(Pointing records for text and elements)
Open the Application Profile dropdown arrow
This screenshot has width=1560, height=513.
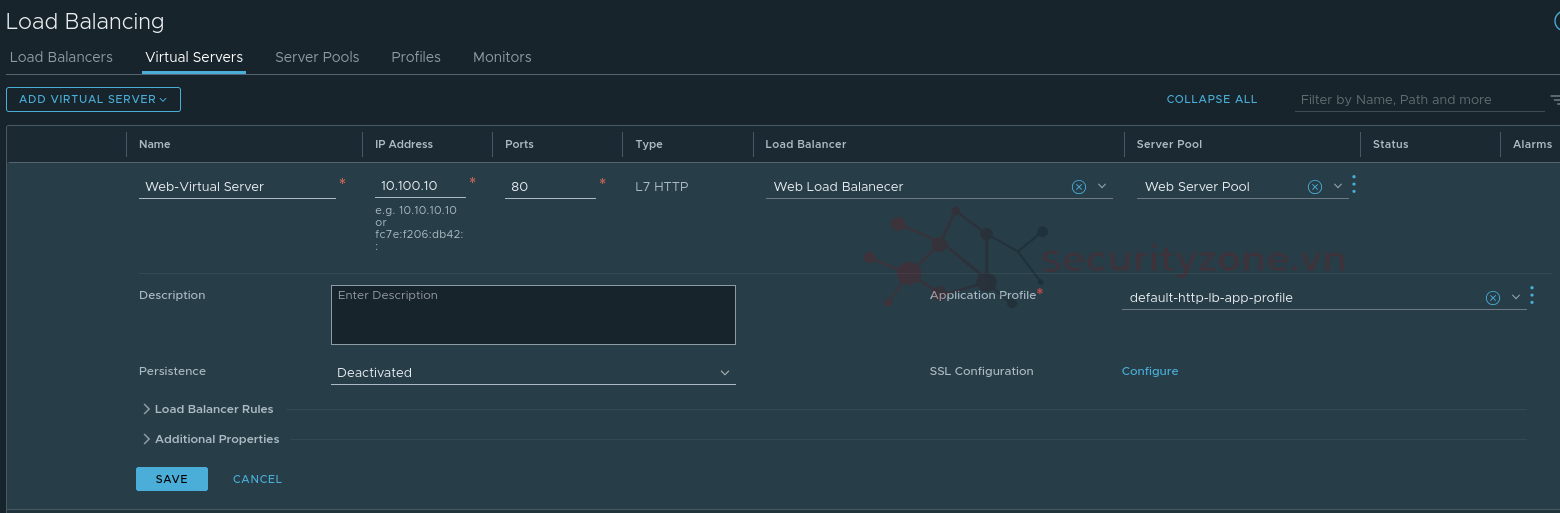coord(1515,298)
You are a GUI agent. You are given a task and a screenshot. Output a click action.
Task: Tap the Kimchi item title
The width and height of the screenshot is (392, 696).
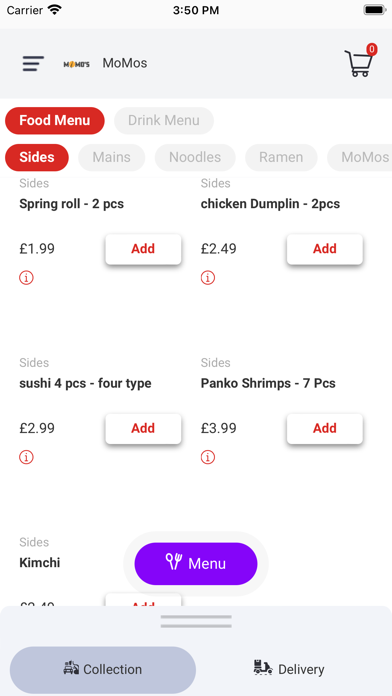pos(40,563)
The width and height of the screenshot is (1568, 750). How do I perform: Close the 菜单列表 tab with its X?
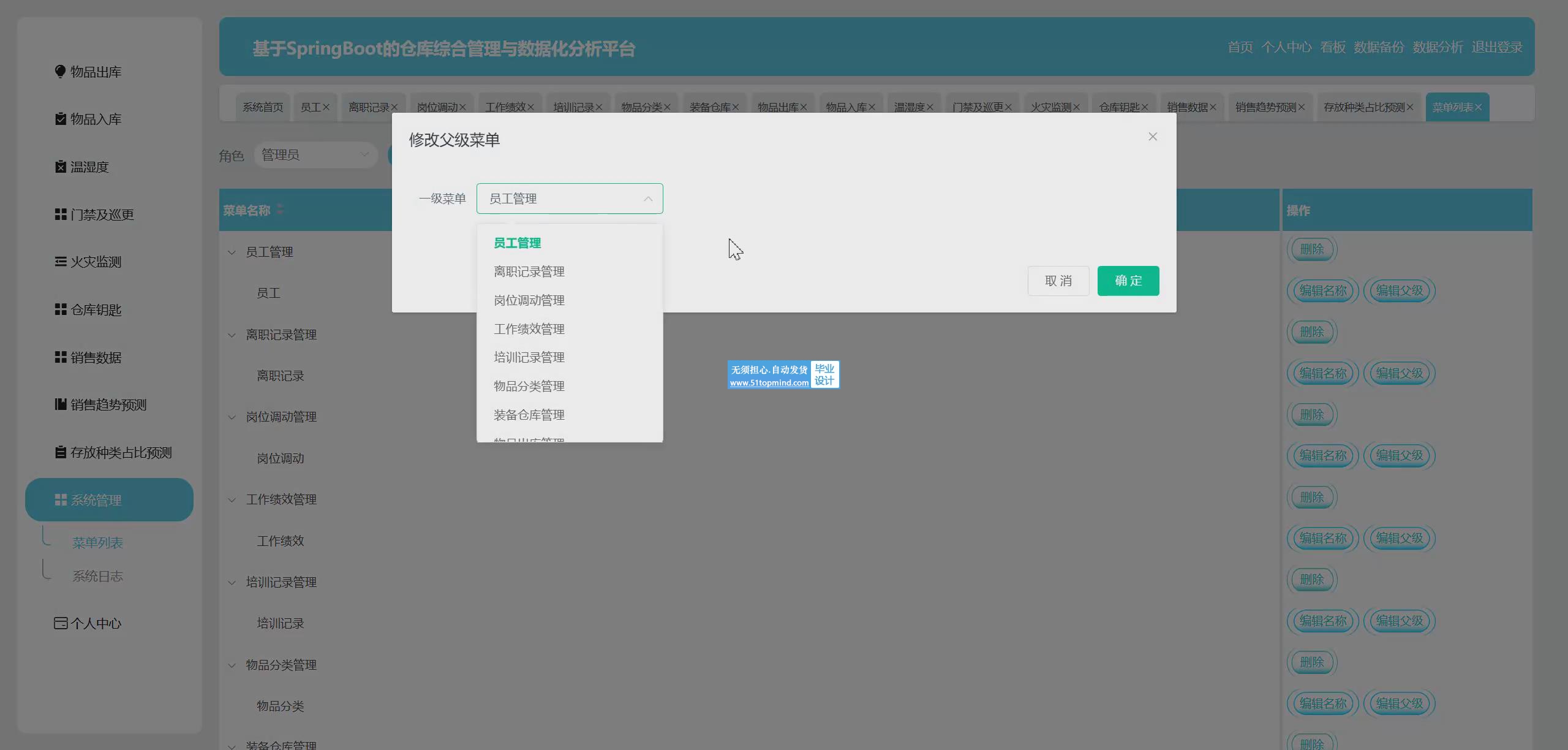(1478, 107)
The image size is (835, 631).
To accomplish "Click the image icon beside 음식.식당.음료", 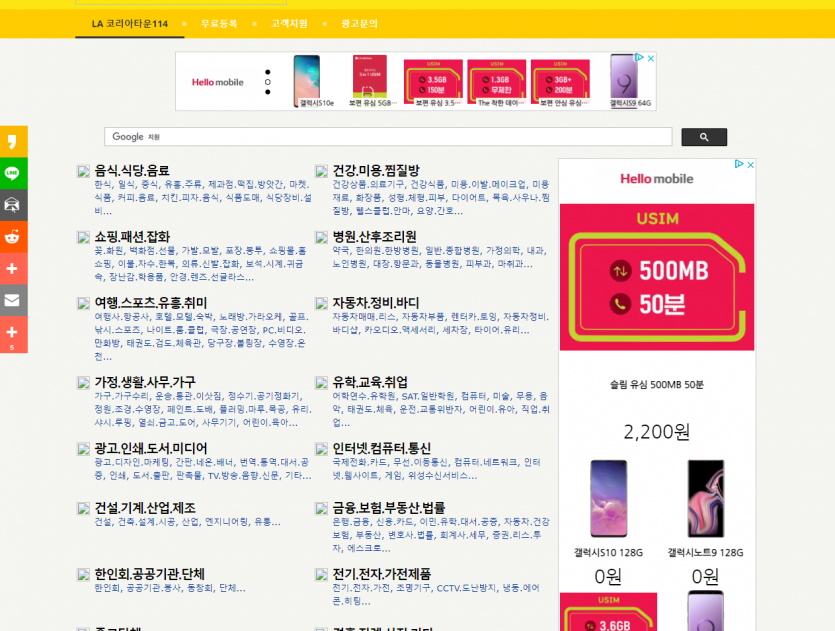I will point(84,171).
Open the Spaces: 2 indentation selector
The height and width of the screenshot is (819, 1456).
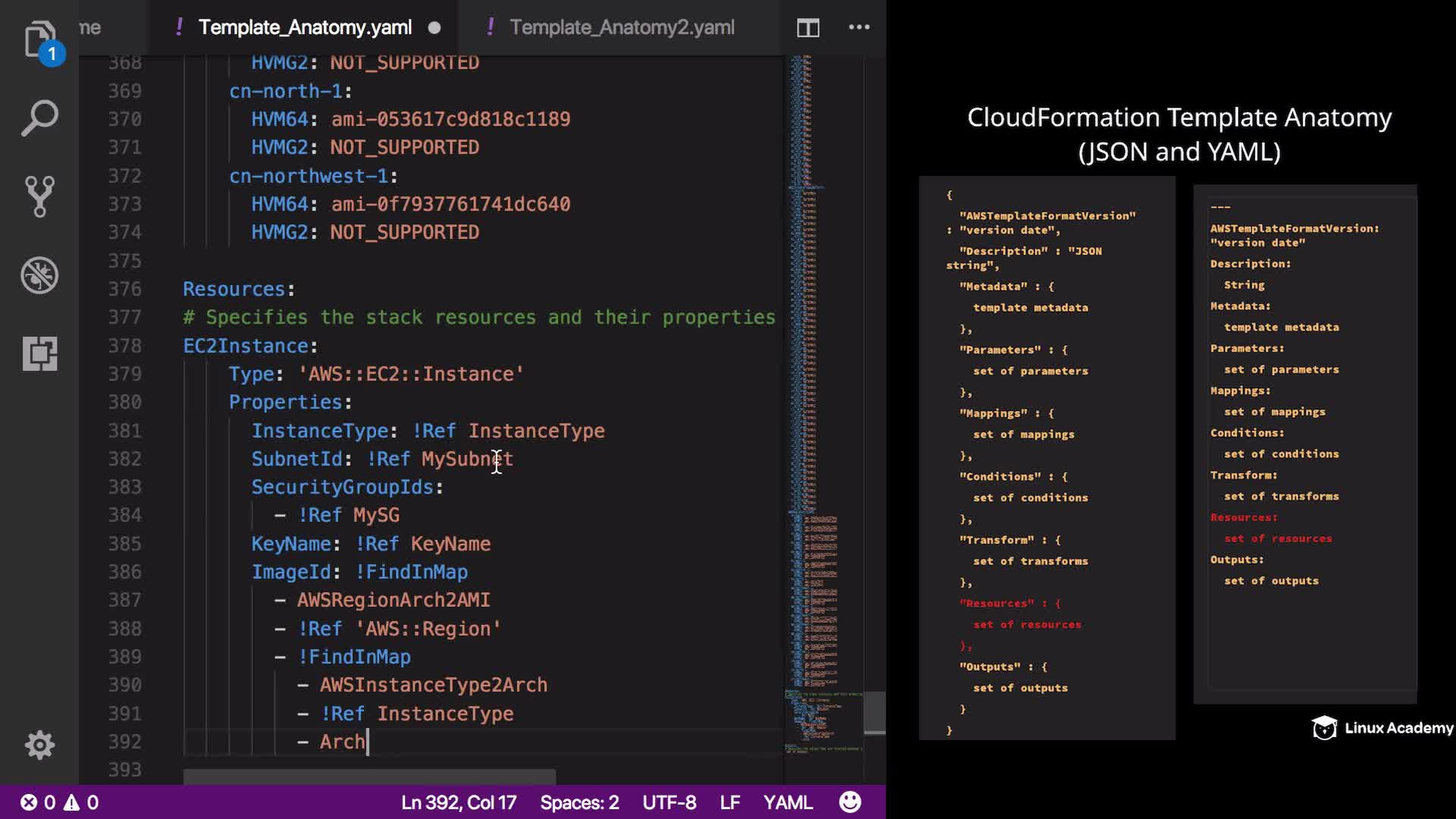[579, 802]
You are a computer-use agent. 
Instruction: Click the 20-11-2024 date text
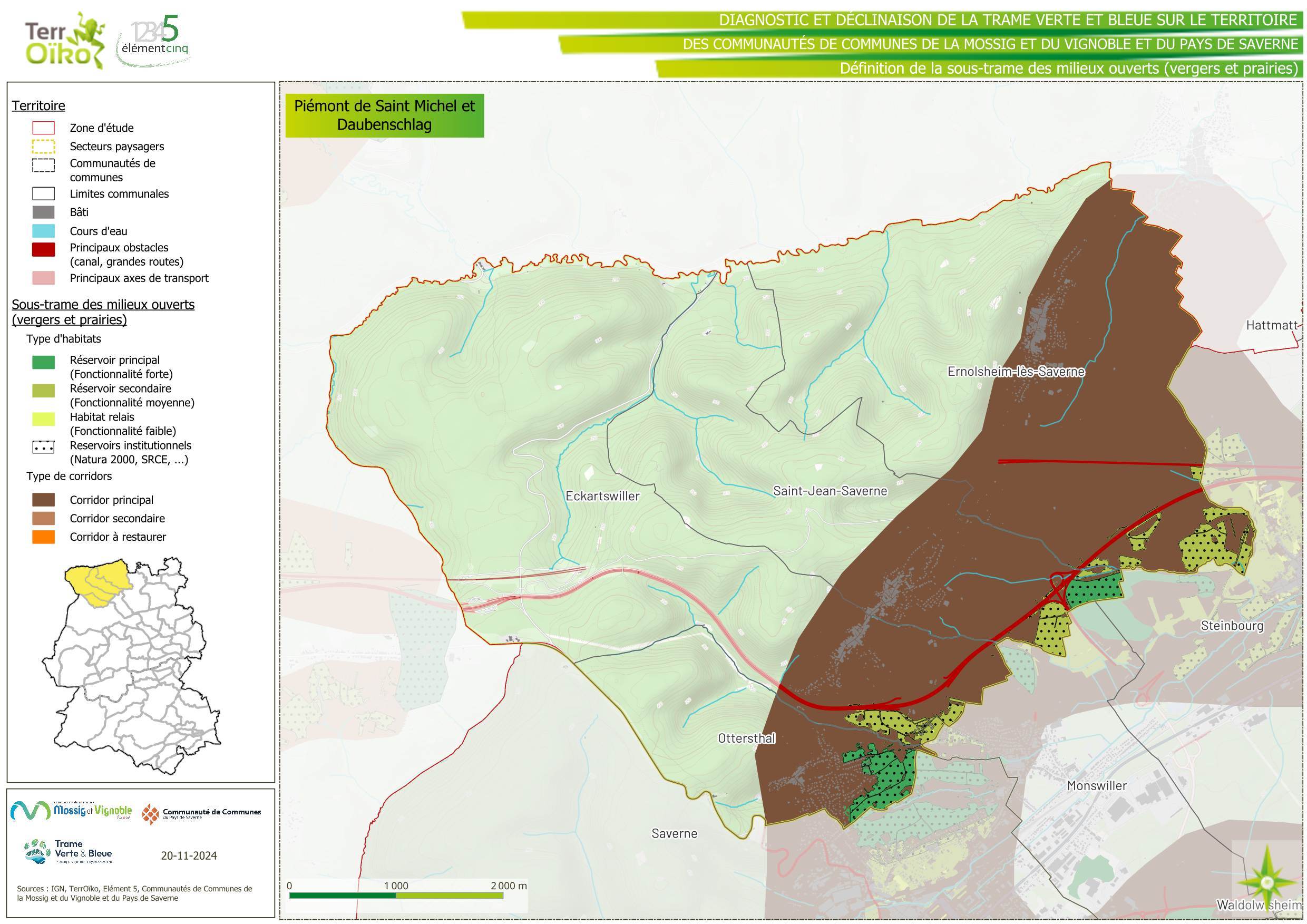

§ Exercise instructions: Please give the lines as a numbered list, starting at the one containing "Open the Spaces: 2 indentation selector" and continuing through the end of the entries. Skip blank lines and leave the pictures out.

§ Solution to this task:
1. Open the Spaces: 2 indentation selector
2. The height and width of the screenshot is (819, 1456).
3. [579, 802]
4. You are a computer-use agent. 
5. Instruction: Click the 20-11-2024 date text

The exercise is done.